Non-model and non-crop plant genomes can also tell a story about genome construction and flowering plant evolution [34]. For examples, Utricularia gibba (bladderwort) and Genlisea aurea (corkscrew) genomes can provide significant understanding about genome size variation [47, 48]. Furthermore, Spirodela polyrhiza (greater duckweed) genome which share the similarity in size with that of Arabidopsis but only needs 28% fewer genes to function normally [49]. In another case, the genomes of Selaginella moellendorffii (spikemoss) and Amborella trichopoda present the bridge between the evolution of vascular plants and angiosperms respectively, revealing fundamental understandings about the trajectory of plant specific gene families and the radiance of flowering plants, thus, shedding more light in the evolution of flowering plant [34].

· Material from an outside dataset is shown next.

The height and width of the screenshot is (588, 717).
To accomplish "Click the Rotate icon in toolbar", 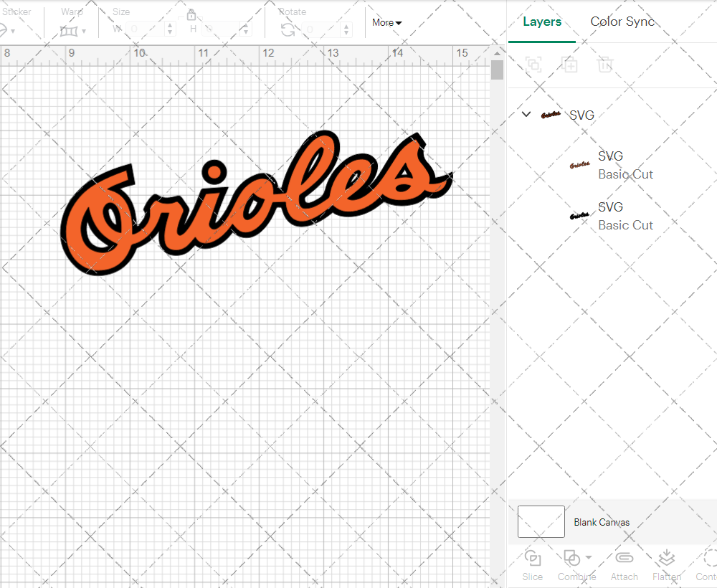I will tap(288, 29).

The gene knowledge drawn from genomics can be utilized to recognize, classify, exploit and tag individual alleles as well as to promote and manipulate molecular markers to track the desired alleles in breeding programs [50]. For those reasons, many genome sequencing projects in the field of horticultural crops were carried out such as Tomato genome sequencing project (www.sgn.cornell.edu/about/tomato) [45], Potato genome sequencing consortium, (www.potato genome.net) [51], Papaya genome sequencing project (www.asgpb.mhpcc.hawaii.edu/papaya/) [52], Grape genome sequencing project (www.vitaceae.org) [53], Floral genome sequencing project (www.fgp.bio.psu.edu/) [54] and hopefully many more will be available in public domain for scientific usages in near future. Combining with traditional methods, these projects were armed with advanced sequencing technologies, to fully certify generation of high-quality sequences and budget-efficient design [55]. Therefore, these whole-genome sequencing projects may have great significant impact in global food insurance and bio-energy advancement by providing invaluable resources for comparative and functional genomic studies [55]. If current research keeps moving forward, noticeable impact on global human well-being may be seen through applications of genomic science resources to horticulture plant species.
The availability of complete genome sequences, as well as the explosion of sequence data, is leading to an urgent need for well-catalogued and annotated DNA sequence databases. The largest and most well-known of these sequence databases are GenBank, EMBL and DNA Data Bank of Japan [32]. These databases are acknowledged as the standard figure for public annotated DNA sequence collection worldwide and contain millions of plant DNA sequences. Take NCBI as an example, up to 2015, NCBI Genome database have been increased to a total of 5,132,285 plant accession entries according to RefSeq Growth Statistics (http://www.ncbi.nlm.nih.gov/refseq/statistics/). Back to 2004, there were only 88,972 entries, thus, the growth rate is approximately 458,483 entries per year over ten years, which means more than 38,000 sequences are updated monthly.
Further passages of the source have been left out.